• Work to be completed: Reproduce every one of the following rows word for word.

• Given data:
◇ ◇ ◇

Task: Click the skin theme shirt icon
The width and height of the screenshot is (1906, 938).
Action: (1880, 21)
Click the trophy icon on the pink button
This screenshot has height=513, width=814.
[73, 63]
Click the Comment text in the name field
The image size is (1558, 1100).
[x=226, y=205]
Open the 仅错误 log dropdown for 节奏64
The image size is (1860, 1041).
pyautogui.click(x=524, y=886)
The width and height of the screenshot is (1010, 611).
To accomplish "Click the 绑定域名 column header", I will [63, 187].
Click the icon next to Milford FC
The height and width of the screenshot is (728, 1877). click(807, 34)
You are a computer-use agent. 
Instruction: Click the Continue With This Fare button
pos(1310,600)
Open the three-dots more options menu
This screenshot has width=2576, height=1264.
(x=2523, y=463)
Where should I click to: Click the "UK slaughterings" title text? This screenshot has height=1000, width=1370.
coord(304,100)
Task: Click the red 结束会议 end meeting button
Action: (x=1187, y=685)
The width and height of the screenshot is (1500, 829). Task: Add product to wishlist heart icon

◇ ◇ ◇

• Solution below:
Task: Click the skin theme shirt icon
The width and height of the screenshot is (1906, 938).
Action: (1880, 21)
Click the trophy icon on the pink button
This screenshot has height=513, width=814.
[73, 63]
Click the Comment text in the name field
The image size is (1558, 1100).
[x=226, y=205]
Open the 仅错误 log dropdown for 节奏64
The image size is (1860, 1041).
pyautogui.click(x=524, y=886)
The width and height of the screenshot is (1010, 611).
To accomplish "Click the 绑定域名 column header", I will [63, 187].
Click the icon next to Milford FC
The height and width of the screenshot is (728, 1877). click(807, 34)
You are a computer-use agent. 
Instruction: Click the Continue With This Fare button
pos(1310,600)
Open the three-dots more options menu
This screenshot has width=2576, height=1264.
(x=2523, y=463)
Where should I click to: Click the "UK slaughterings" title text? This screenshot has height=1000, width=1370.
coord(304,100)
Task: Click the red 结束会议 end meeting button
Action: (x=1187, y=685)
The width and height of the screenshot is (1500, 829). Task: Add product to wishlist heart icon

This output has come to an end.